In-person learning creates dilemma for New York’s low-income families
The city's poorest families, generally black or of immigrant origin, cannot afford to hire tutors to support their online learning, as many children of wealthier families are doing.
A nearly empty street is seen in Chinatown on March 24, 2020 in New York City. Picture: Angela Weiss / AFP
As the first day of school approaches, New York’s poorest – often uninsured families – face a risky choice: send kids to school where they could contract coronavirus, or keep them home for online classes, potentially compromising their academic progress and preventing parents from working.
New York, the largest school district in the United States with 1.1 million students, is the only major city nationwide to offer in-person classes.
Face-to-face learning will be available one to three times a week starting September 21, a risky bet considered key to rebooting the embattled city’s economy.
Maria – a Mexican domestic worker who lives in Queens, who asked for her last name not be used as she is undocumented – decided to send her children aged seven and 14 to class, despite much uncertainty over protocol.
“Are schools equipped to safely welcome children? What days will they go? They talk about classes outdoors – what happens when it rains?” asked the 35-year-old mother during a weekly free food distribution in the borough’s Corona neighborhood.
The city’s poorest families, generally black or of immigrant origin, cannot afford to hire tutors to support their online learning, as many children of wealthier families are doing.
And, like Maria, most parents of modest means must leave the home to work – if they did not lose their jobs to the pandemic, that is.
Often these families deal with poor internet access, and sometimes parents cannot help their children with academic work because they lack the necessary technology, do not speak English or have not finished school themselves.
Maria’s eldest child took on the responsibility of helping the younger sibling when schools shut down in March and held online classes until June.
Without that help, Maria says, it would have been impossible to get through.

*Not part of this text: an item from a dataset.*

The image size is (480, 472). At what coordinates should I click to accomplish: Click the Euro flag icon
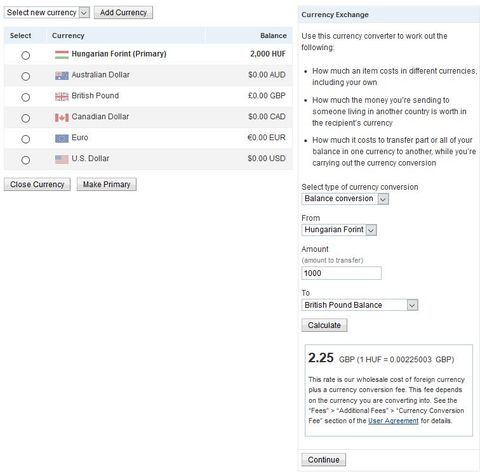point(62,138)
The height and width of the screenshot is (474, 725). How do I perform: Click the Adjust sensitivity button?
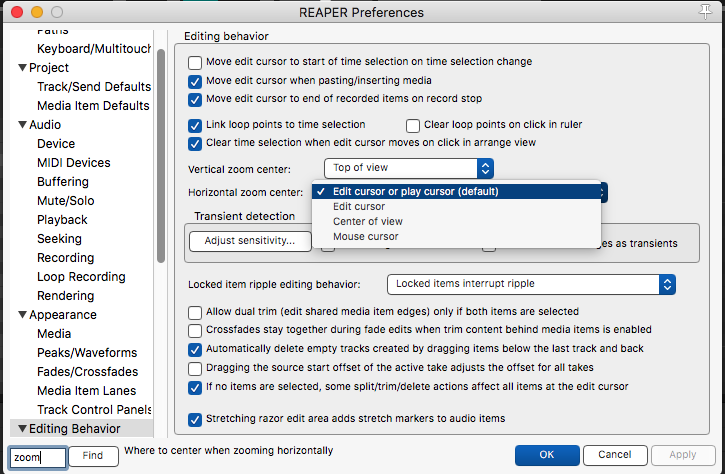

In the US – the country worst hit by the pandemic in absolute terms, with more than 183,000 deaths and more than six million documented infections – the issue of reopening schools was politicized ahead of the November elections.
President Donald Trump, a Republican, emphatically insisted schools reopen, regardless of infection rates.

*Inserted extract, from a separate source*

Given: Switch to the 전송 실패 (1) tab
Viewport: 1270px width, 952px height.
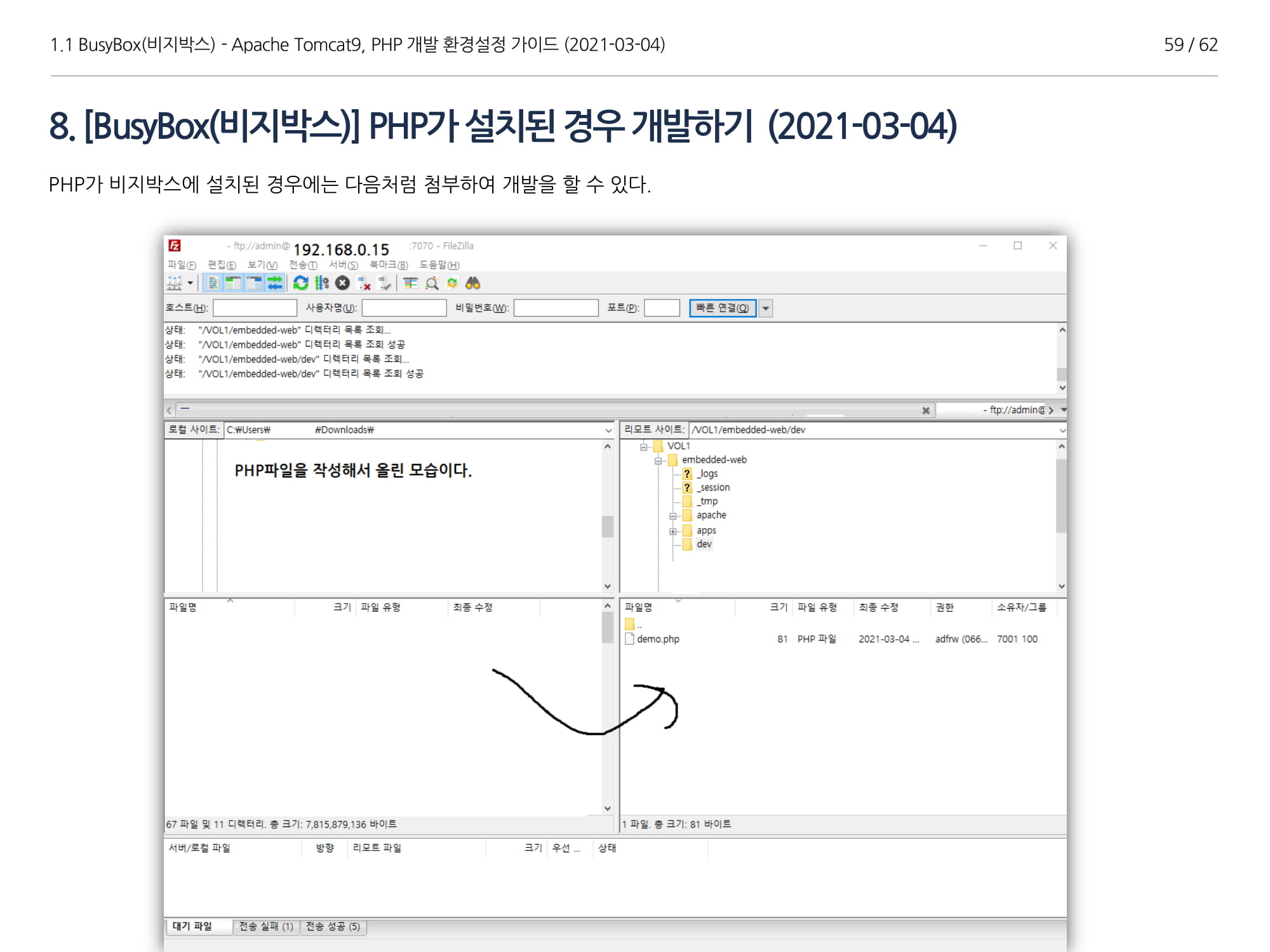Looking at the screenshot, I should pyautogui.click(x=266, y=927).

Many states governed by Republicans, including Mississippi, Georgia, Tennessee and Indiana, took that direction in August — but virus outbreaks meant many schools had to impose quarantines or shut back down.
Many cities, such as Chicago, Houston, Los Angeles, Philadelphia and Miami, opted instead for the virtual model.
New York is the only major city to offer a hybrid option, as long as the infection rate stays below three percent. Currently it is hovering at 0.9 percent, far lower than the national average.
But after a dispute with a prominent teachers’ union – which called for more safety measures and threatened a strike — in-person classes were delayed from September 10 to September 21.
Many low-income New York parents – who were disproportionately hard-hit by coronavirus, suffer more from chronic diseases and often lack health insurance – do not want to send their children to school.
More than 365,000 public school students, or 37 percent, opted to take classes solely online, according to the city’s government.
“I know that at home they won’t learn the same, but I’d rather they lose a year and stay healthy,” said Marisa Machado, a 40-year-old cook who is currently unemployed, raising her three school-age children as a single mother.
Both the mayor and education experts have urged children from low-income families to attend school in person, to avoid falling behind their wealthier peers.
“One year of educational loss translates directly into less income,” said Naomi Bardach, a professor of pediatrics and policy at the University of California, San Francisco.
“It’s well documented that it gives you a clear financial hit and a clear health outcome hit.”
But in communities hardest hit by the virus, fear still reigns.
Miguel Hernandez, an unemployed New Yorker from Mexico who is married to a Polish prison guard, does not want to send his three kids to school.
“The children are afraid too. We have to survive,” he said.